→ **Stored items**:
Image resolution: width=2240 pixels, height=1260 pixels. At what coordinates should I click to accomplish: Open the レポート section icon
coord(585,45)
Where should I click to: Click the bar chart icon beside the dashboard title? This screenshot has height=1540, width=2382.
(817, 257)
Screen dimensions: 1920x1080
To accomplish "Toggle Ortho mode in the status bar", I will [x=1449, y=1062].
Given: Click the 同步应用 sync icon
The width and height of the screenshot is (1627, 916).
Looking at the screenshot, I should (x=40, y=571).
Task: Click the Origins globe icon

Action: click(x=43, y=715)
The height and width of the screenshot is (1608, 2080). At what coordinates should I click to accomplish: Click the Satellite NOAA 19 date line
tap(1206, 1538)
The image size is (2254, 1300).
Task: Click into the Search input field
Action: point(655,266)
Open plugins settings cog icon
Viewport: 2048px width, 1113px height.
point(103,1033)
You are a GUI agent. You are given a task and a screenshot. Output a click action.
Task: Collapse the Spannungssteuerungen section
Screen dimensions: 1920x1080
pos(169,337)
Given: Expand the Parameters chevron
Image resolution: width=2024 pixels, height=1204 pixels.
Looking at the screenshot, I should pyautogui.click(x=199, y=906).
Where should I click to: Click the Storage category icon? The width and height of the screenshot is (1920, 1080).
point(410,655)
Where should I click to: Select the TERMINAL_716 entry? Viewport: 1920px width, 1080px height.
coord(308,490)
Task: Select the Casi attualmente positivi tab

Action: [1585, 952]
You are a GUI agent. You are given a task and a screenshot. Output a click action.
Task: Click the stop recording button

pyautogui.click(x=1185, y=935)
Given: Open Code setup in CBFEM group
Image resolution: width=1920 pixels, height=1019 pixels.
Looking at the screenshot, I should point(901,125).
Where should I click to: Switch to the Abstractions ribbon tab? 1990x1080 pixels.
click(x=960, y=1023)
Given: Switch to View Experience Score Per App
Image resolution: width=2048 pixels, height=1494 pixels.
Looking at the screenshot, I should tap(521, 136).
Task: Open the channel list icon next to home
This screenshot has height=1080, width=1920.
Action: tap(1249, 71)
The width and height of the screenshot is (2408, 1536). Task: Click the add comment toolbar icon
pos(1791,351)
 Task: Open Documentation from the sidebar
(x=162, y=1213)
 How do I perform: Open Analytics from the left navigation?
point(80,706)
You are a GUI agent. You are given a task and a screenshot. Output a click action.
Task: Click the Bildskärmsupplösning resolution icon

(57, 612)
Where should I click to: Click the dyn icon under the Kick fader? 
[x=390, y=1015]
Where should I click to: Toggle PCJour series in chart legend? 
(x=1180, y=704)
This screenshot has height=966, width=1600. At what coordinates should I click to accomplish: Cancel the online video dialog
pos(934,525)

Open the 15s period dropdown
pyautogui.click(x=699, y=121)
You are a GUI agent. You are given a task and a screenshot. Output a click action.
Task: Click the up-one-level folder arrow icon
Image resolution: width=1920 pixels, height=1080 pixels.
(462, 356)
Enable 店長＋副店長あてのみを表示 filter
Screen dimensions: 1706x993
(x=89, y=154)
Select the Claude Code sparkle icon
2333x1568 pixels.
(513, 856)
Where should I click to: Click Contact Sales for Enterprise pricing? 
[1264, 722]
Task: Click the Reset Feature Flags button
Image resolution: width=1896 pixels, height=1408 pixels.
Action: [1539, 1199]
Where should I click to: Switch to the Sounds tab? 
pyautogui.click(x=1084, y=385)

→ **Activity**: In the records above, find every line containing the word "Code" and show it.

→ **Task output**:
Given: Open Code setup in CBFEM group
Select the Claude Code sparkle icon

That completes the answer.